Her husband – now missing – partnered with her to start the Silver Spoon, and turned it over to her during the war, when he served with a cavalry unit for less than a year before losing a leg on the battlefield and returning home.
The Spoon had prospered but not spectacularly so. It was a tough business. Running a bordello requires keeping a delicate balance of payoffs and power. Gannon did what most lawmen did to make ends meet: He took a cut for not enforcing the local ordinances against gambling, laws that many towns in the West have on the books but ignore when it is convenient or profitable or both.
Gannon was basically honest, she told me, and most importantly he kept the peace because he scared even the strongest and craziest of the local parasites.
But when Gannon was killed, all the predators slithered out in the open.
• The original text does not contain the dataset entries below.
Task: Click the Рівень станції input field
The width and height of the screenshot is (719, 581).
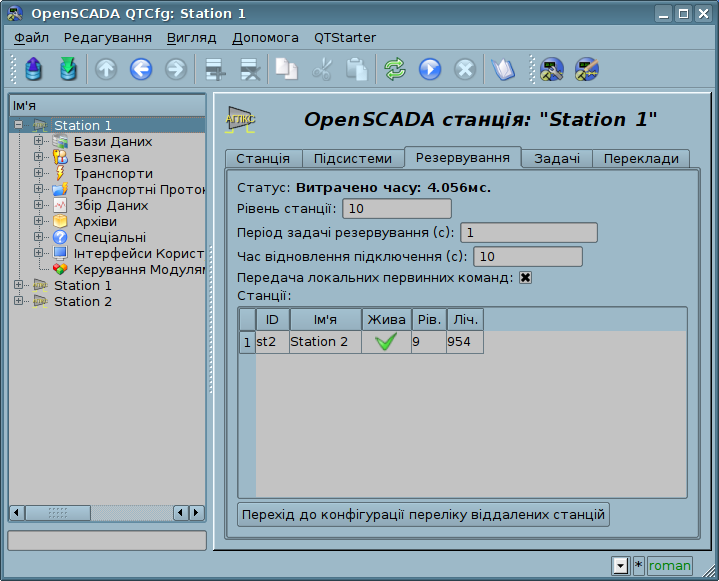Action: 396,208
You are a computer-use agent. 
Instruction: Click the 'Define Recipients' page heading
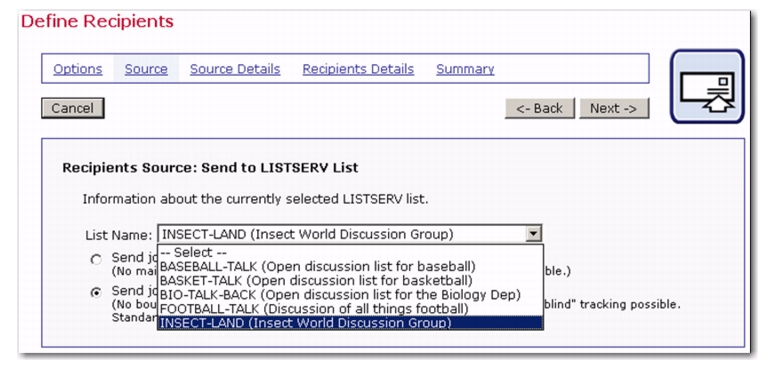click(x=97, y=22)
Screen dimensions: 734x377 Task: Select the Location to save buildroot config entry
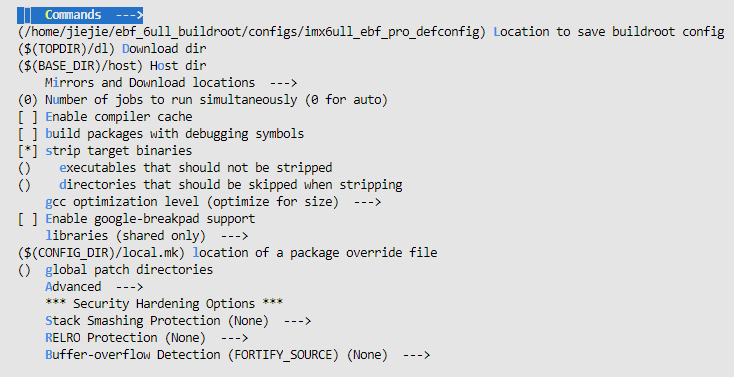(371, 32)
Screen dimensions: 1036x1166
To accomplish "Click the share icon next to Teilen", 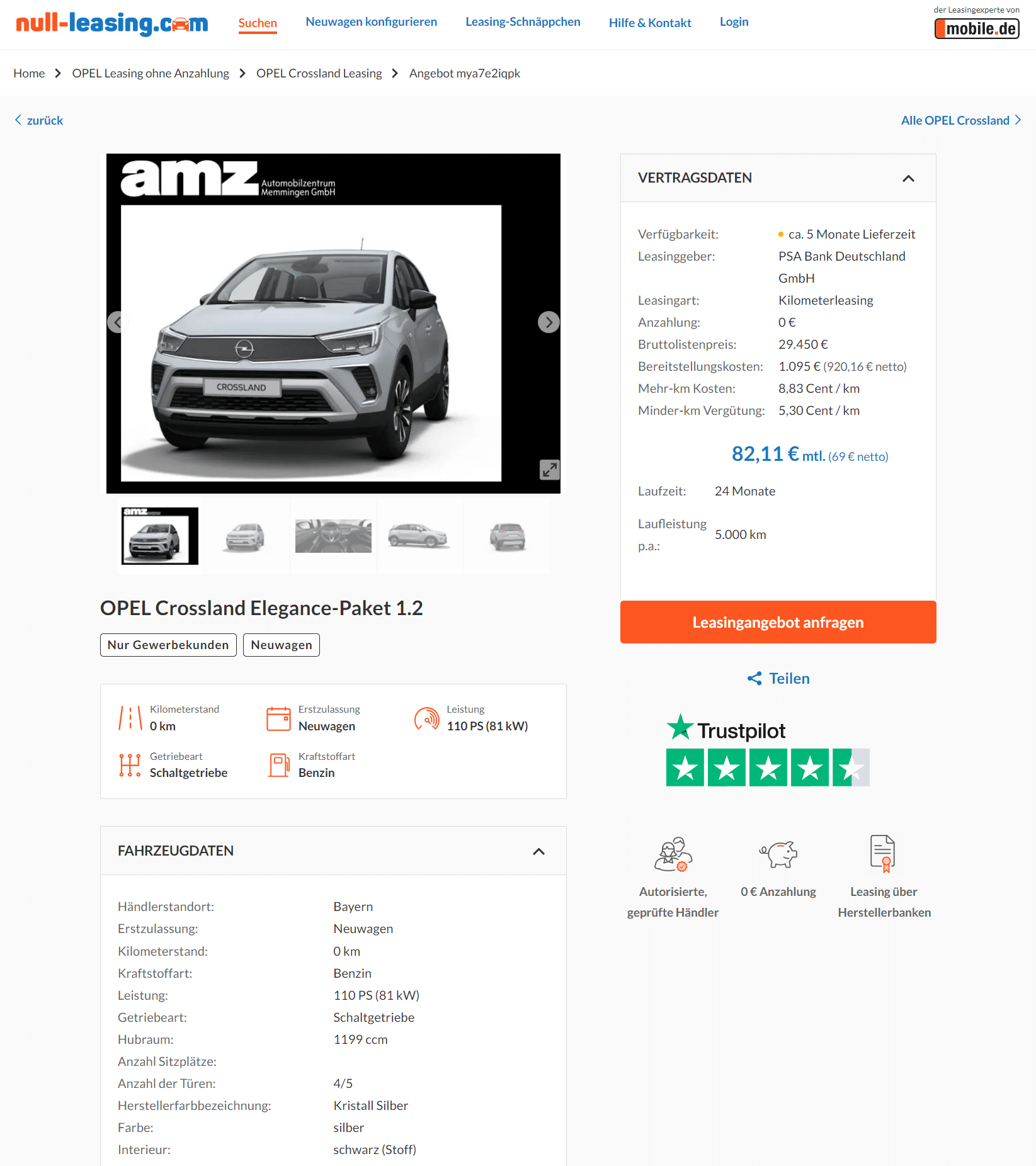I will (754, 679).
Eddie Moon, who’d always been sort of amiably ruthless, seemed to grow a mean streak and hired an increasingly devolving species of thugs to run her out of business. The campaign started with some local toughs, including the currently incapacitated Toad, and recently moved into a new phase involving some brothers named Duran she said were gunfighters up from Mexico.
Elmira stopped and asked me if I still wanted the job, knowing what I now knew. I thanked her for her honesty and told her yes. And then she told me there was one more thing.
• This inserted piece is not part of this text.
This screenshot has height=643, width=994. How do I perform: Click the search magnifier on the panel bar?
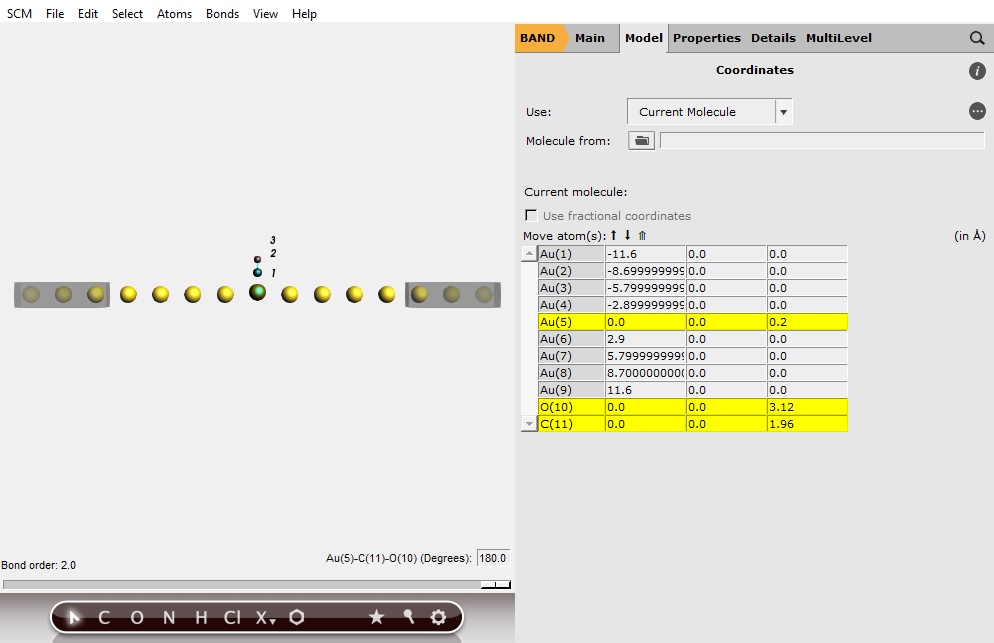pos(977,38)
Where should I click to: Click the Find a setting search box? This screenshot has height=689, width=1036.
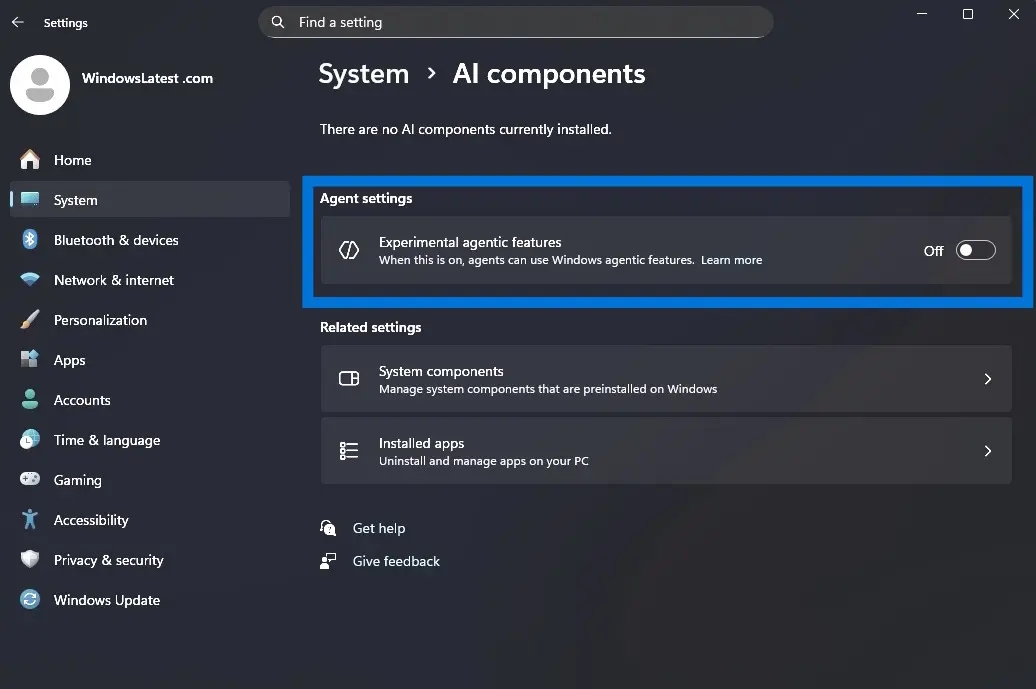pos(515,22)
There’s always one more thing.
She’d heard rumors that Zach Purcell was somehow behind all this. When she said it, she unconsciousl
y whispered his name.
Elmira asked me if I’d heard of Purcell, and I said yes, but didn’t elaborate. We finalized the money arrangements, I signed some papers, pocketed my key, and left to check out my new office, pinning on my badge as I closed the door behind me.
Chapter 5
Except, of course, I had absolutely no idea where my office was. Going back and asking Elmira would have spoiled my dramatic exit, and I realized that I would not enhance my image by asking for directions.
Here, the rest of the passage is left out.